They leaves are more wrinkled and crinkled than I'm used to, but it could well be a Brassica rapa or Brassica oleracea.
To me it is "funny looking" for Bok Choy because it seems to lack the celery-like stalks. I've only grown smooth-leaved, shiny-leaf B. rapas. And not many Chinese cabbages to maturity!
Can you rule out some kind of Kale or Western cabbage? Mustard? A nibble would reveal "mustard". I guess it isn't comfry or chard.
Are the leaves hairy? They look kind of fuzzy and thick, not shiny like I expect. In Chinese cabbage, I expect most of each leaf to be thin and only the veins to be thick.
It could be a youngish Michihli Chinese cabbage that has not had time to form a very compact had. But unusually wrinkled leaves. It doesn't look like ANY Napa Chinese cabbage I've seen a photo of.
Or one of many other B. rapa varieties, assuming those exist in heavily wrinkled and crinkled forms.
Sorry I can't narrow it down.
The thing is, Brassica vegetables are very flexible, and have been so selected and crossed over centuries that you can get almost any appearance within one species. Once you've said "It is a B. rapa of some kind", after that, it's pretty much "what you see is what you got".
It's disturbing to me, but the various breeding lines not only diverged into different forms like Bok Choy, tatsoi, Napa cabbage and Michihli cabbage, those lines then also some CONVERGED so that two B. rapa vegetables may look very similar and yet have very different great-great-grandparents! Or two fairly closely-related B. rapas can look very different. So useful names are mostly based on appearance, not genetics.

## Activities
A: Can you reproduce, word for word, the stretch from "It's disturbing to" through "appearance, not genetics." in the comment on identifying the Brassica plant?
B: How might the comment on identifying the Brassica plant carry on after its final sentence? Write the next part of that comment.

## Data section

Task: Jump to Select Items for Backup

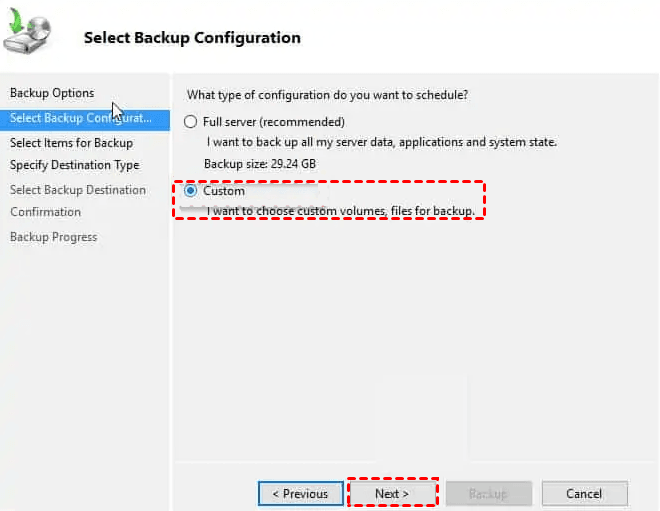Action: click(72, 143)
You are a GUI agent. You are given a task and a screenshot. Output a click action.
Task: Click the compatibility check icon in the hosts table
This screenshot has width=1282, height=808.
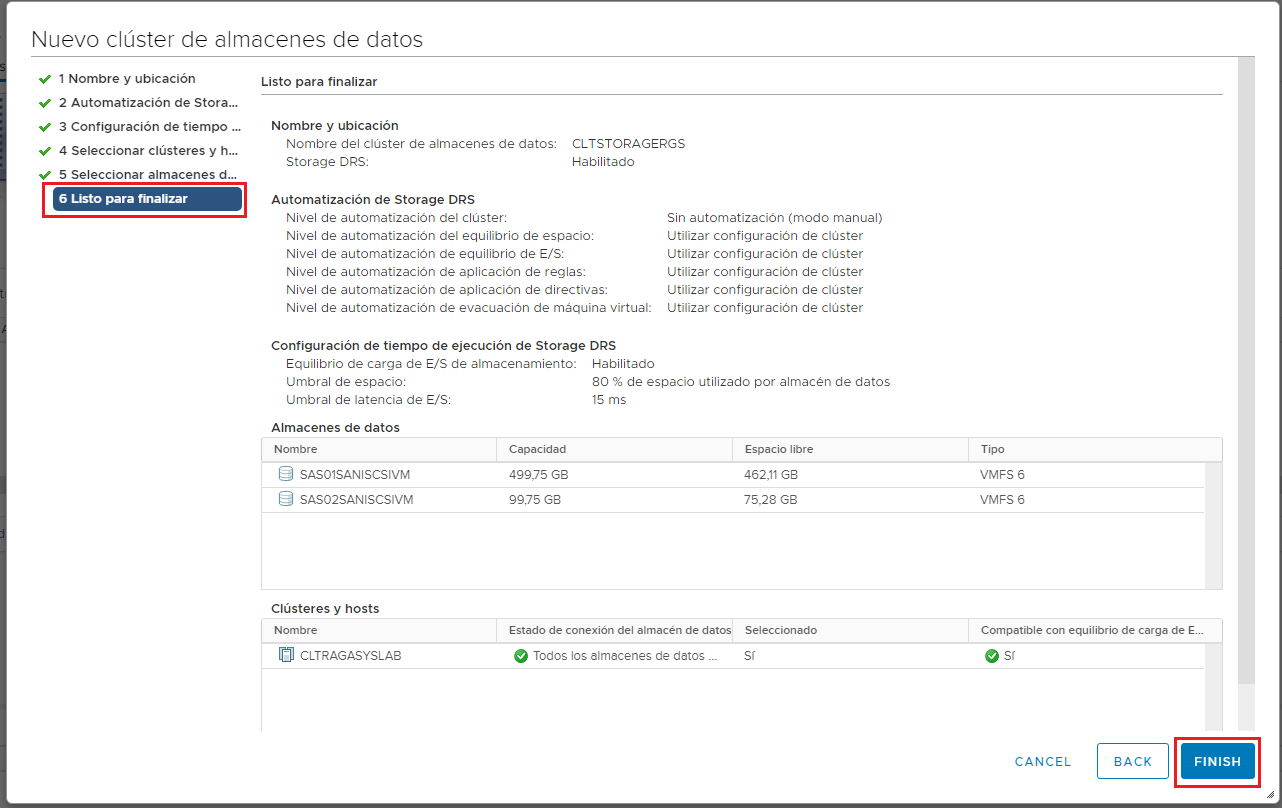993,655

## Answers to the tasks
A:
It's disturbing to me, but the various breeding lines not only diverged into different forms like Bok Choy, tatsoi, Napa cabbage and Michihli cabbage, those lines then also some CONVERGED so that two B. rapa vegetables may look very similar and yet have very different great-great-grandparents! Or two fairly closely-related B. rapas can look very different. So useful names are mostly based on appearance, not genetics.

B:
"What you see is what you got".
If you're sure they came from a seed packet and are not weeds, you might as well boil or stir-fry and eat some. Unless someone has seen that specific kind-of-loose-headed and-very-wrinkled variety, it'll be hard to say what it is.
For even more head-spinning genetics, Google "brassica rapa triangle of u".
Some think that three "ancestral" Brassica species formed inter-species hybrids long ago, creating three other Brassica species:
Theoretically ancestral species:
Brassica rapa (syn. Brassica campestris) – turnip, Chinese cabbage, Bok Choy, tatsoi
Brassica nigra – Black mustard
Brassica oleracea – cabbage, kale, broccoli, Brussel sprouts, cauliflower
Theoretically inter-species hybrid species:
Brassica juncea – Indian mustard
Brassica napus – Rapeseed, rutabaga
Brassica carinata – Ethiopian mustard
I recently bought some seeds named "Mizunarubasoi" because they are a recently stabilised hybrid of:
a cold-tolerant Mizuna (B. rapa Japonica Group),
Maruba santoh (B. rapa Pekinensis Group, a loose head type Chinese cabbage)
and tatsoi (B. rapa Chinesis Group")
Once they did DNA sequence comparisons, the nomenclature specialists deleted all naming categories other than "B. rapa". (There used to be names like "Brassica rapa Chinesis Group" for Bok Choy and "Brassica rapa (Pekinensis Group) for Napa, Michihli and other Chinese cabbages).
Now there is only "B. rapa" and what the kids in the street call things. Thanks, scientists!!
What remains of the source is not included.